Mets Offense is Built for Stability, Hang Tight
Things will click, just you wait...
I’m not sure what the record is for the most Mets Will Find Their Rhythm articles in April, but we’ve gotta be rapidly approaching that benchmark.
Yes, the Mets’ offense has been anywhere from mediocre to putrid this season (depending on who you ask), but for all the poor high-leverage stats and early underperformance at the plate, they’re 7-5. That’s all that matters.
Following Tuesday’s 3-1 loss to the Cubs in the chilly confines of Wrigley Field (on the 105th anniversary of the stadium’s opening, no less), Mets manager Luis Rojas pointed to inconsistencies at the plate as being the main culprit for his team’s slow start.
“It’s back to the timing,” he said. “I think the timing mechanism is making us be late on pitches that we can hit and it’s causing us to speed up, too, and to have those chases.

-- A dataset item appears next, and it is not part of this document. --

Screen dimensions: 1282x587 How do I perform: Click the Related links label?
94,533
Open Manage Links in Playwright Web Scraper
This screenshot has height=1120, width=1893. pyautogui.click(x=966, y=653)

It’s gonna come around. I mean, you feel it. You know these guys. You know how they work. But right now, with runners in scoring position, we’re still struggling.”
Rojas is correct. Things will turn around for the Mets’ hitters. This group is too talented for it not to find its groove. The glaring issues early on with men in scoring position (.192/.308/.222) will give way more productive times ahead.
Most of all, things will turn around for Francisco Lindor. Historically, he’s been a slow starter, hitting .264/.341/.445 during the first month of the season over his career (.309/.380/.529 in May). Bats heat up with the weather. This isn’t a new development.
Pete Alonso hitting the Manfred Brand rubber pill out of the ball (his 100 MPH average exit velocity leads the majors among hitters with over 25 batted balls) is a time-tested formula for success.
Hit the ball hard, good things will happen. Baseball Physics 101. Pete has that box checked off. And when he’s on, he can put a team on his back.
As for getting the job done with ducks on the pond, these wholly disappointing April returns will rebound for net gains over the long haul. We remain quite bullish in that regard.
Since 2019, Alonso (.891 OPS with RISP), Michael Conforto (.913 OPS with RISP), and Jeff McNeil (.955 OPS in those situations) have been extremely valuable players in big spots. Those trends will return. The sample size says so.
Lindor (.710 OPS with RISP over the same span), hasn’t been as effective. The same could be said for his overall performance at the plate so far this season (.171/.327/.195) if we’re being honest.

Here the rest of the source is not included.